Gadget Artikel Utama

Pak Menag, Kami Milenial, Kapan Kemenag Punya Konten Menarik untuk Kami?

17 Juli 2018   15:59 Diperbarui: 17 Juli 2018   18:10 2496
+
Laporkan Konten
Laporkan Akun
Kompasiana adalah platform blog. Konten ini menjadi tanggung jawab bloger dan tidak mewakili pandangan redaksi Kompas.

Pak Menteri, kami generasi milenial, pak. 

Kami tidak suka diberitahu. Kami mencari tahu. Kami mencari di search engine atau mesin pencari untuk apa yang kami ingin tahu. Apa yang kami ingin kami mengerti. Bukan, bukan hanya dari guru di sekolah karena kami punya internet yang ada digenggaman kami.

Kami juga tak suka ceramah dan diceramahi. Kami mengantuk. Kami ingin tahu sendiri, di saat-saat privasi kami. Saat "me time" kami.

Pak Menteri, kami milenial, mencarinya hanya di dua tempat. Google Search dan Youtube.

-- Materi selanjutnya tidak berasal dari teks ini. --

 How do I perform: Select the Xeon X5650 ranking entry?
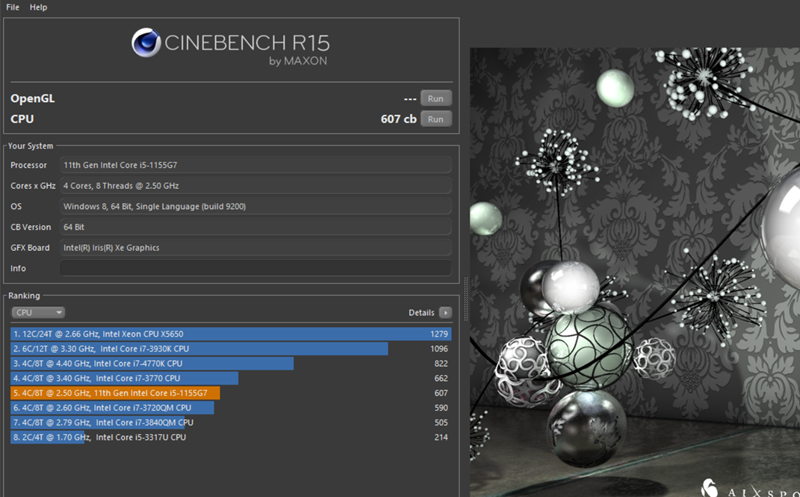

Kami suka Youtube karena kami generasi praktik. Visual dan animasi. Kami bisa mengetik di Youtube dan menemukan sesuatu.  

Mungkin, bukan yang benar pak. Tapi kami lihat view-nya banyak. Yang suka banyak. Bagi kebanyakan kami, itulah kebenaran pak. Yang disukai orang-orang. Kami bisa berguru ngaji di sana. Kami yang galau mencari jatidiri bisa ketemu orang yang kami anggap tahu di sana. 

Kami bisa jadi salah pak, tapi kami tak tahu mau ke mana. Karena kami hanya bisa menelusuri, menonton dan terus menonton dengan fitur 'Auto Play' yang menyala. Semakin lama semakin banyak dan semakin berbahaya untuk kami, kami kadang menjadi radikal karenanya. 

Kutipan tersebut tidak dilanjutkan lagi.